Beyond direct threats to life, social justice teaching considers the ways social organizations foster or impede human development. In its focus on societal structures, social justice, of course, presupposes that the subjects of its concern are in fact members of society. For much of the last century, however, disabled people were banished from public life; hidden in back rooms, excluded from common schools, stored in institutions, and often neutered there, as the Supreme Court once explained, "to prevent our being swamped with incompetence." Their treatment, Thurgood Marshall astutely observed, "in its virulence and bigotry, rivaled, and indeed paralleled, the worst excesses of Jim Crow."
Once mainstreaming began, however, disabled people found themselves the poorest, least educated, and largest minority in America. That fact alone should make disabled people a concern of social justice, with its preferential option for the poor; but certain problems disabled people face indeed go to the very heart of Catholic social thought, because they raise questions of human work.
Early in his pontificate, John Paul II addressed this point in Laborem Exercens, observing initially that "human work is a key, probably the essential key, to the whole social question". Made in God's image, we share in His divine activity, the work of creation. By understanding human work, we understand humanity: We come to know what is due to each of us as human persons, which is at the heart of the question of social justice.
Human work, the Pope explained, has both an objective and subjective value. Commanded to subdue the earth, we are all called to master, transform and construct, according to the Divine Builder's plan and our unique creativity, appropriating the resources around us for our benefit and that of others.
Work, however, not only makes good things for man, but also "is a good thing for man", the subject of work. "Through work man not only transforms nature, adapting it to his own needs, but he also achieves fulfillment as a human being and indeed in a sense becomes 'more a human being.'"
Yet, it is work "for man" and not man "for work" — that is, the objective dimensions of work, subduing the earth and its resources, no matter their importance, are never superior to humans, the subject of work. Accordingly, "the basis for determining the value of human work is not primarily the kind of work being done, but the fact that the one who is doing it is a person."

____

== GIVEN INSTRUCTION A ==
Extract each line of the rows that contains the string "Where".
The text and the rows were drawn from unrelated sources.

____

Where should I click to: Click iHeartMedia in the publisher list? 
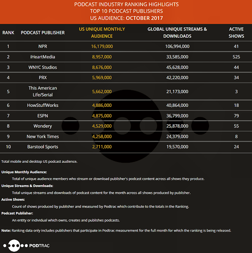coord(43,57)
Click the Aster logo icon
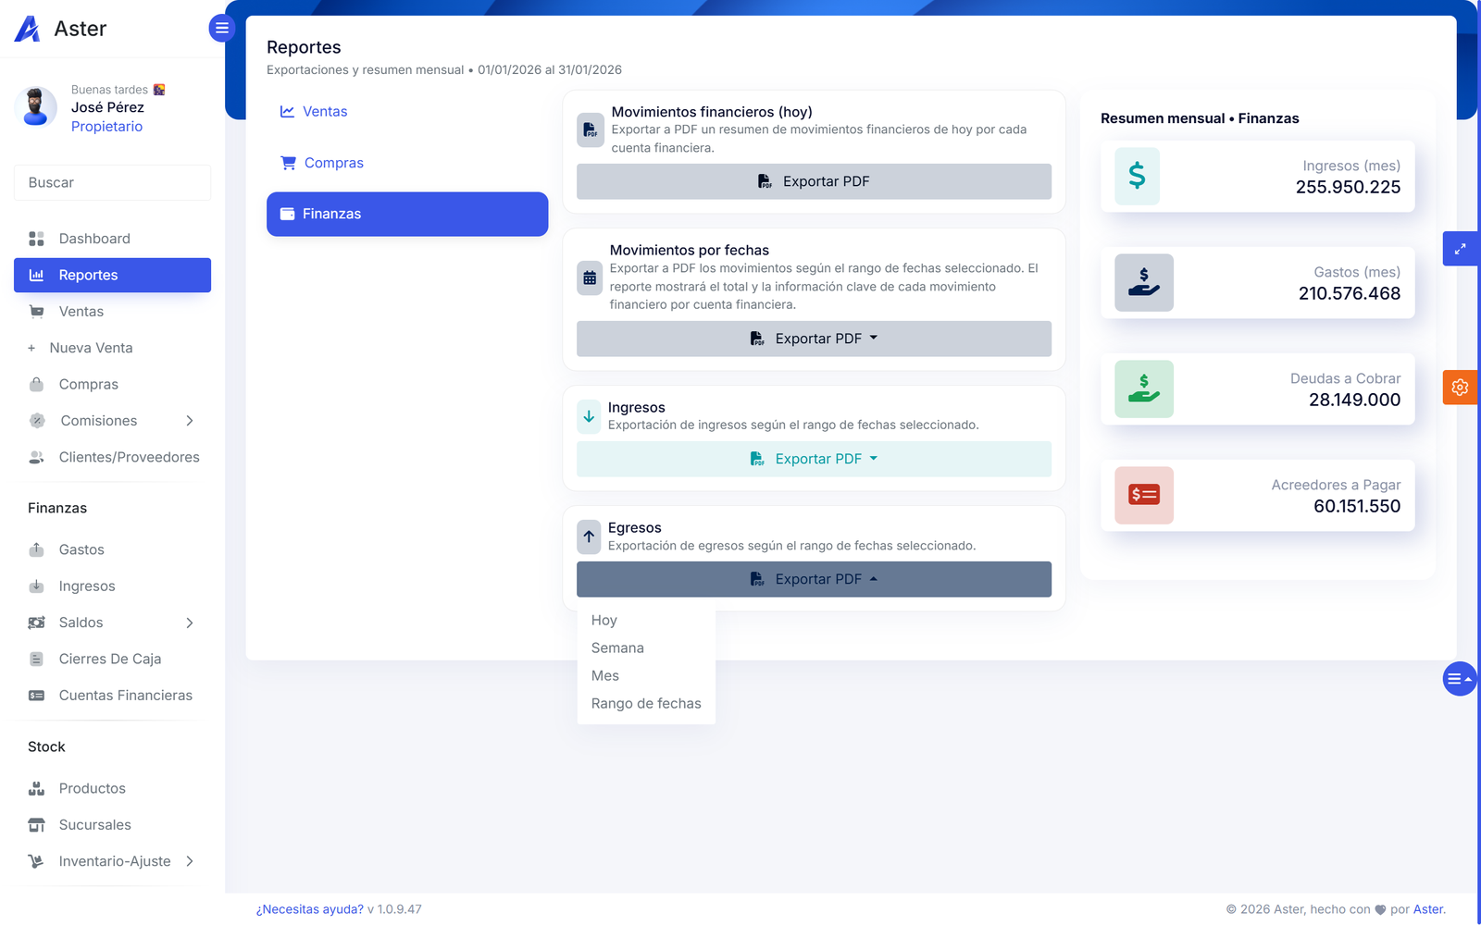Viewport: 1481px width, 925px height. 28,29
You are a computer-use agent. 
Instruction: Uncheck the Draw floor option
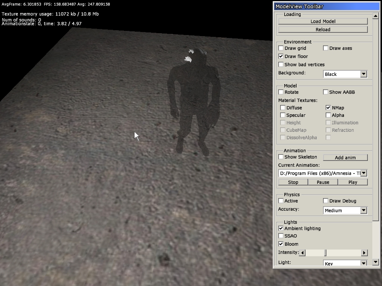coord(281,56)
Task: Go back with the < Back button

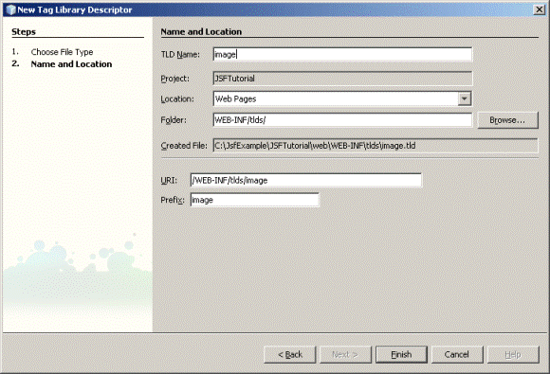Action: click(x=290, y=354)
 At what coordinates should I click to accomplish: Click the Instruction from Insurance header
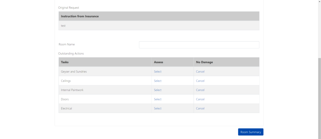80,16
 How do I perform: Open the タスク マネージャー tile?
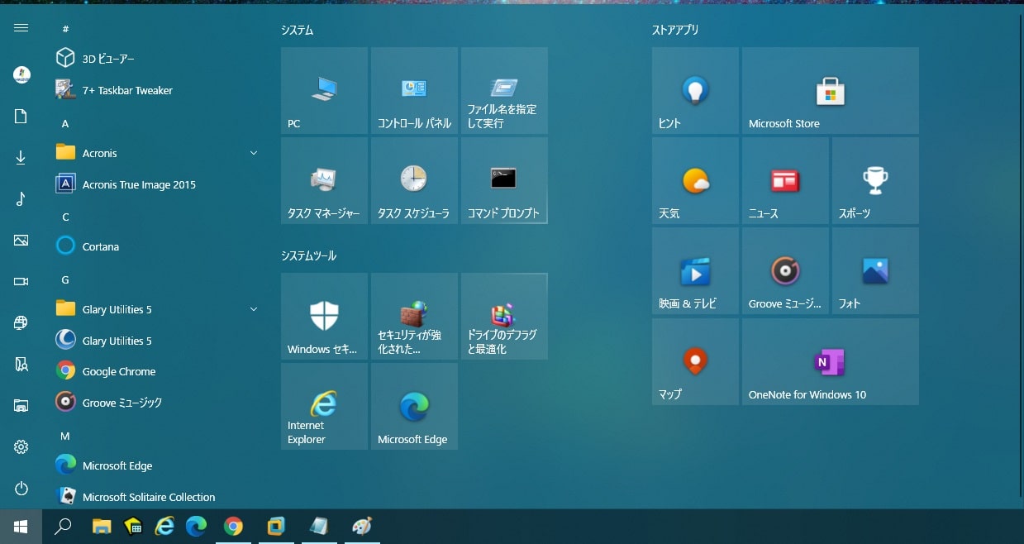pyautogui.click(x=324, y=180)
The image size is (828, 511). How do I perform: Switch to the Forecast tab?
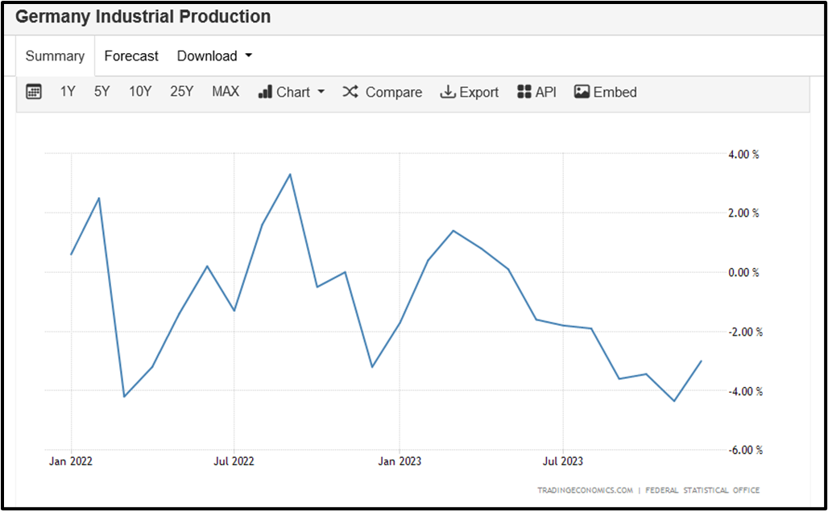coord(131,56)
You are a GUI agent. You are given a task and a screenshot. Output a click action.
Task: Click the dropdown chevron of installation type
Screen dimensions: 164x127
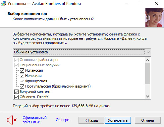148,52
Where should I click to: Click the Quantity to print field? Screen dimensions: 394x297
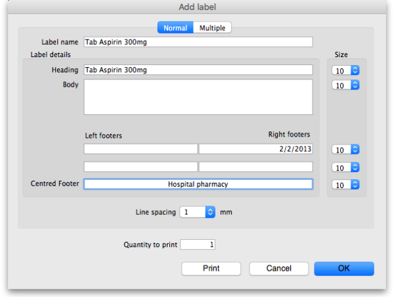(198, 244)
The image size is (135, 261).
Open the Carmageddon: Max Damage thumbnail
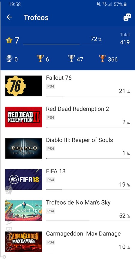(24, 242)
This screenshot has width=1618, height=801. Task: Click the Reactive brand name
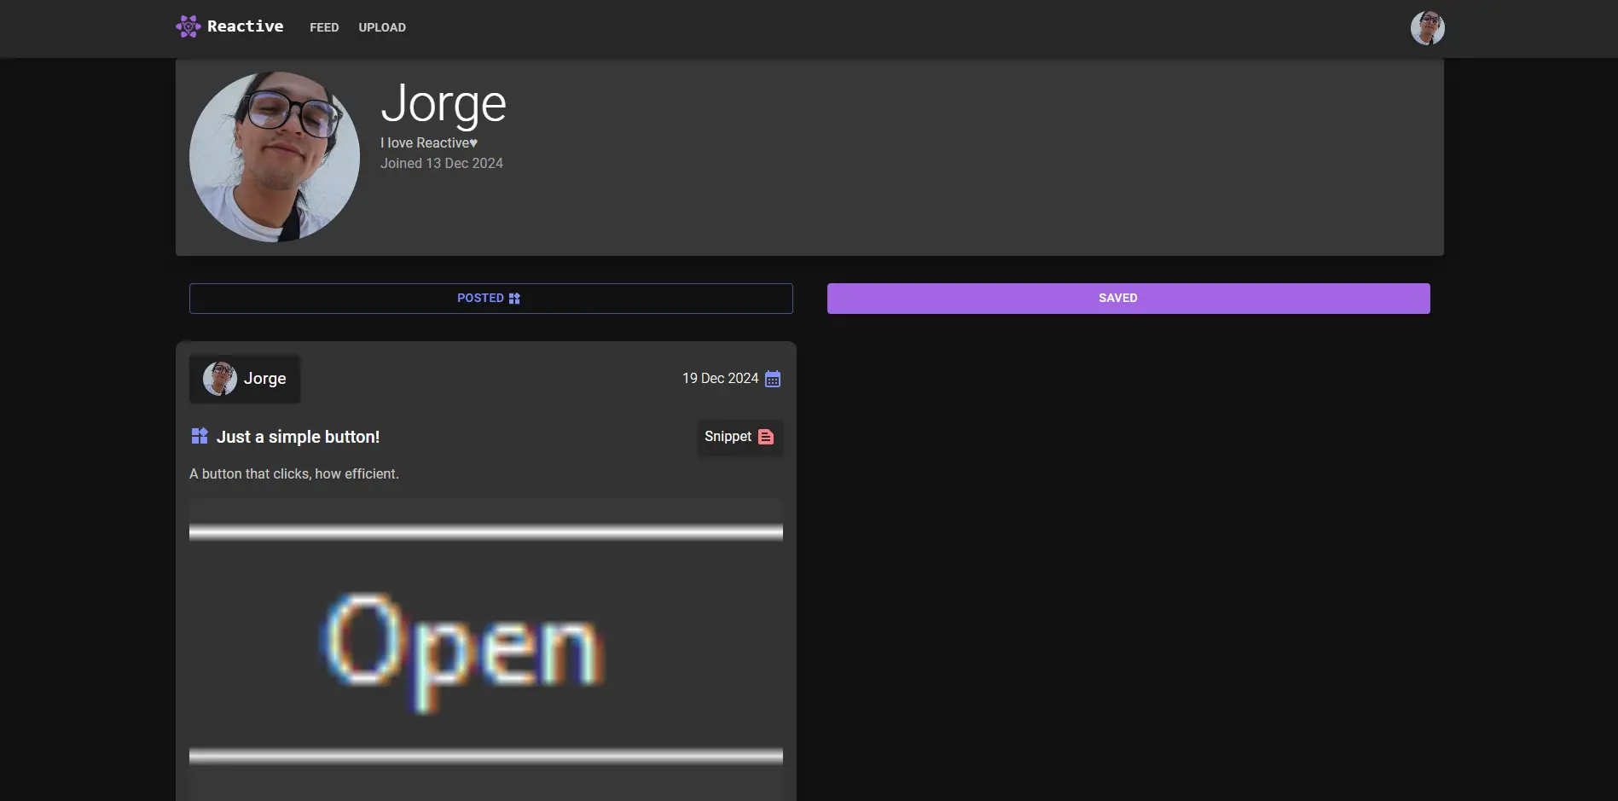click(x=246, y=26)
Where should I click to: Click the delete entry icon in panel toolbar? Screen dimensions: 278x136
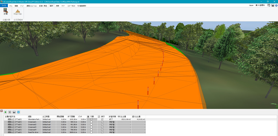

____

== GIVEN INSTRUCTION B ==
Answer these questions from the passage on disability and Catholic social teaching:
(i) Whose observation compares the treatment of disabled people to the worst excesses of Jim Crow?
(ii) In which document did John Paul II address human work early in his pontificate?
(iii) Which two kinds of value does human work have, according to the Pope?

== FULL OUTPUT A ==
Where should I click to: Click iHeartMedia in the publisher list? 
Where should I click to: Click the Quantity to print field? Screen dimensions: 394x297
Where should I click to: Click the delete entry icon in panel toolbar? Screen dimensions: 278x136

== FULL OUTPUT B ==
(i) Thurgood Marshall's
(ii) Laborem Exercens
(iii) An objective value and a subjective value